UFC

Paul Felder: „To będzie walka zawodnika MMA z oprychem i idiotą”

Paul Felder opowiada o dzisiejszej potyczce z Mike’iem Perrym, do której dojdzie podczas gali UFC 226 w Las Vegas.

Pierwotnie Paul Felder szykowany był do występu podczas planowanej na następny weekend gali UFC Fight Night 133 w Boise, ale w rezultacie wycofania się Ala Iaquinty z walki z Justinem Gaethje do potyczki z tym ostatnim matchmakerzy przesunęli Jamesa Vicka – i Irlandzki Smok pozostał bez rywala.

Jednak jeszcze tego samego dnia z pojedynku z Mike’iem Perrym z powodu urazu wycofał się Yancy Medeiros. Felder nie wahał się ani chwili, akceptując zaproponowane mu starcie z Platynowym.

Zapytany w rozmowie z FloCombat.com, czy jego praca komentatora pomogła mu w rozczytaniu stylu walki Perry’ego, Felder zaprzeczył.

Znam gościa, widziałem jego walki. Nie ma to żadnego związku z moją rolą komentatora i analizowaniem zawodników na potrzeby komentowania.

– stwierdził.

Wiem, kim jest Mike Perry. To będzie pojedynek zawodnika MMA z oprychem i idiotą.

Mike Perry znajduje się w trudnej sytuacji, bo przegrał dwie ostatnie walki i nie sposób wykluczyć, że trzecia z rzędu przegrana postawiłaby jego dalszą karierę w UFC pod znakiem zapytania.

Po ostatnich niepowodzeniach Platynowy dokonał jednak sporych zmian. Rozstał się z wieloletnią dziewczyną, która stała też w jego narożniku, pełniąc funkcje trenerskie, a przede wszystkim zasilił szeregi klubu Jackson-Wink MMA w Albuquerque.

Zawsze przyglądamy się lukom w grze rywali, ale wszyscy cały czas się rozwijają, zmieniają.

– powiedział o rywalu Felder.

Wiem, że zmienił obóz i trenuje w Albuquerque z Frankiem Lesterem i innymi gośćmi, ale sam też pracowałym z tymi wszystkimi gośćmi. Znam ten obóz. Trenowałem u Jacksona, trenowałem w Albuquerque, trenowałem na ranczo Kowboja, chociaż tam akurat chyba (Perry) nie trenuje. Wiem, nad czym pracuje.

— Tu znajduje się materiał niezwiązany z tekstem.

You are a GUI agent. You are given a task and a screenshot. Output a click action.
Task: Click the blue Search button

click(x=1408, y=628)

Tak naprawdę jednak zanim zaczniesz przyswajać nowe rzeczy, musisz odbyć kilka obozów przygotowawczych w nowym klubie. Wszystkie nowe rzeczy, których spróbuje, nie będą więc dla niego czymś naturalnym. Wróci więc do swoich korzeni.

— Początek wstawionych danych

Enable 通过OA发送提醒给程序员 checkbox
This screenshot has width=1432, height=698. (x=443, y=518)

Dla 34-letniego zawodnika starcie z Perrym podczas gali UFC 226 w Las Vegas będzie pierwszym w karierze w limicie kategorii półśredniej – dotychczas wojował bowiem w 155 funtach.

Reprezentant Roufusport nie wyklucza przeprowadzki do kategorii półśredniej na stałe, choć przyznaje, że wiele zależeć będzie też od przebiegu i rezultatu jego pojedynku z Perrym. Czego natomiast spodziewa się po samej walce?

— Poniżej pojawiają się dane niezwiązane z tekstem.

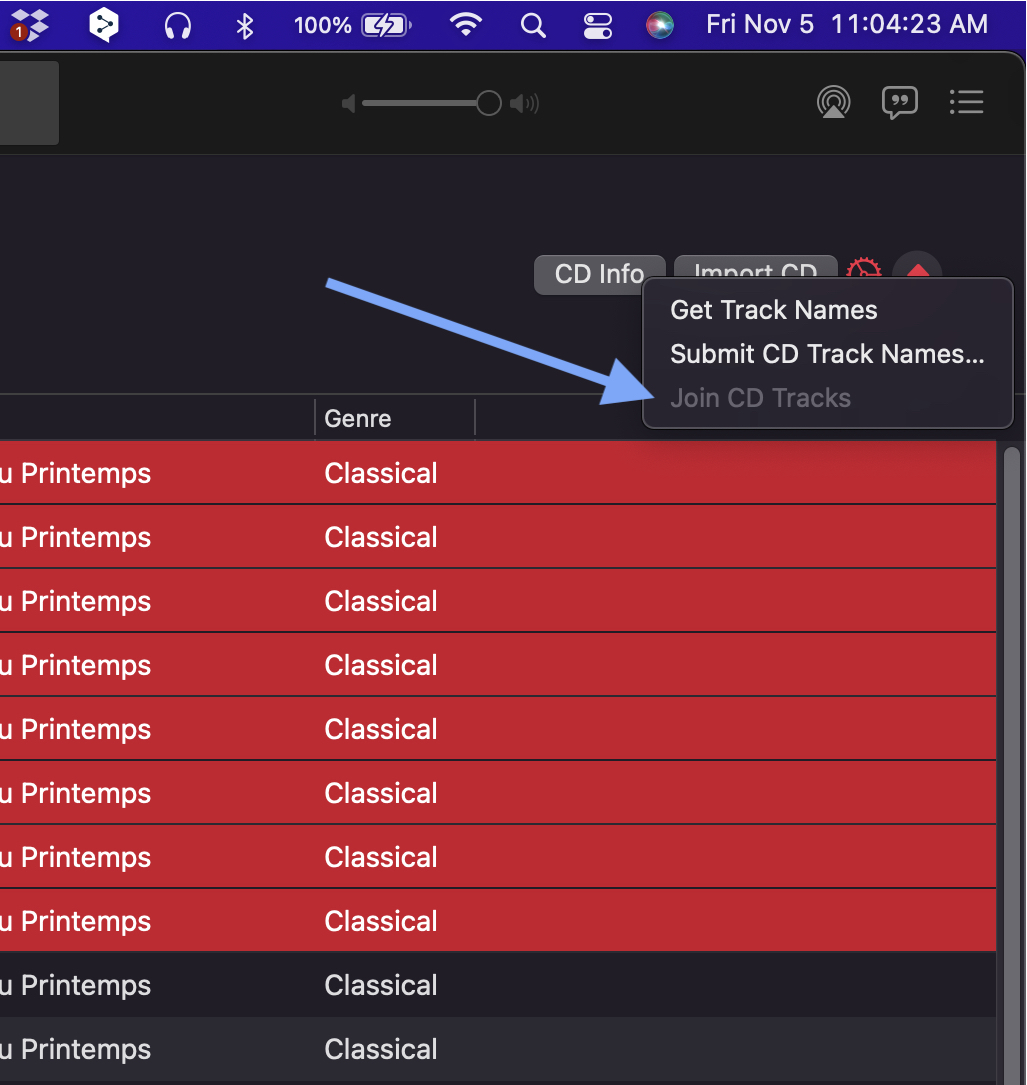
Task: Open Bluetooth status menu
Action: pyautogui.click(x=244, y=26)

Przede wszystkim, uważam, że to będzie jatka. Wyjdzie tam, ruszy na mnie, spróbuje mnie znokautować.

– stwierdził Irlandzki Smok.

Albo spróbuje namieszać mi głowie i pójdzie po obalenie, ale jesteśmy przygotowani na wszystko. Zamęczę go, rozstrzelam, a gdy nadarzy się okazja, ubiję.

Jest to jednak odporny i twardy gość – pomimo głupot, które wygaduje. Jest wytrzymały i twardy. Jest wojownikiem – to mu mogę oddać. Nie wykluczam więc 3-rundowej wojny, więc być może wszystko skończy się czekiem na 50 tys. i wrócę do domu, aby spędzić czas z córką.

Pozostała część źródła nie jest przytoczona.